Data shown:
━━━━━━━━━━━━━━━━━━━━
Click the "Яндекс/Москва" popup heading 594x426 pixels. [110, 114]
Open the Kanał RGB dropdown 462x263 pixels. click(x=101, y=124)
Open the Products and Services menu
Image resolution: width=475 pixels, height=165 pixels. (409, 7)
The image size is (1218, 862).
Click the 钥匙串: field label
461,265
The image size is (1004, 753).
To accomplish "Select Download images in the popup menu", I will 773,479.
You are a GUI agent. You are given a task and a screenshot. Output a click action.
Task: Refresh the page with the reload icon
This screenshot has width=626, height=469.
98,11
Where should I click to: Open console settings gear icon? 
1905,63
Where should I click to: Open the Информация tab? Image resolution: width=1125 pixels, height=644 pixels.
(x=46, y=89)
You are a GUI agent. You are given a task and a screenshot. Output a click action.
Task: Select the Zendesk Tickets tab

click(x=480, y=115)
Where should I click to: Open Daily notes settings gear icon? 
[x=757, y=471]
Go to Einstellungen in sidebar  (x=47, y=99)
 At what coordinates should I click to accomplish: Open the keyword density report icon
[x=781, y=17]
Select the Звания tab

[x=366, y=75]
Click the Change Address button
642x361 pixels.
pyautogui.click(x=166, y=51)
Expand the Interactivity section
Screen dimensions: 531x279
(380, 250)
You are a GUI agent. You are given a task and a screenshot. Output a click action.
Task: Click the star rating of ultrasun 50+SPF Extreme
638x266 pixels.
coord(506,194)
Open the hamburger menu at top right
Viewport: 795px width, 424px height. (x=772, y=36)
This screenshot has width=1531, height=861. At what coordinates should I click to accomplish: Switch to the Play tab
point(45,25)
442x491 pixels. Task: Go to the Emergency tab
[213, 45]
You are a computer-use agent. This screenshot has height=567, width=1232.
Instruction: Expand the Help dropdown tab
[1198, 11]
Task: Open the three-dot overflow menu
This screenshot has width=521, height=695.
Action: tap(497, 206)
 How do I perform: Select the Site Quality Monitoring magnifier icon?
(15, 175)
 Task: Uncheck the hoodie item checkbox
━━━━━━━━━━━━━━━━━━━━
Task instructions:
Reproduce the records word for word, everything from the line containing "At what coordinates should I click to accomplish: Open" down to the end of the records.

Written solution:
 At what coordinates should I click to accomplish: Open the keyword density report icon
[x=781, y=17]
Select the Звания tab

[x=366, y=75]
Click the Change Address button
642x361 pixels.
pyautogui.click(x=166, y=51)
Expand the Interactivity section
Screen dimensions: 531x279
(380, 250)
You are a GUI agent. You are given a task and a screenshot. Output a click action.
Task: Click the star rating of ultrasun 50+SPF Extreme
638x266 pixels.
coord(506,194)
Open the hamburger menu at top right
Viewport: 795px width, 424px height. (x=772, y=36)
This screenshot has width=1531, height=861. At what coordinates should I click to accomplish: Switch to the Play tab
point(45,25)
442x491 pixels. Task: Go to the Emergency tab
[213, 45]
You are a computer-use agent. This screenshot has height=567, width=1232.
Instruction: Expand the Help dropdown tab
[1198, 11]
Task: Open the three-dot overflow menu
This screenshot has width=521, height=695.
Action: tap(497, 206)
 How do I perform: Select the Site Quality Monitoring magnifier icon?
(15, 175)
 Task: Uncheck the hoodie item checkbox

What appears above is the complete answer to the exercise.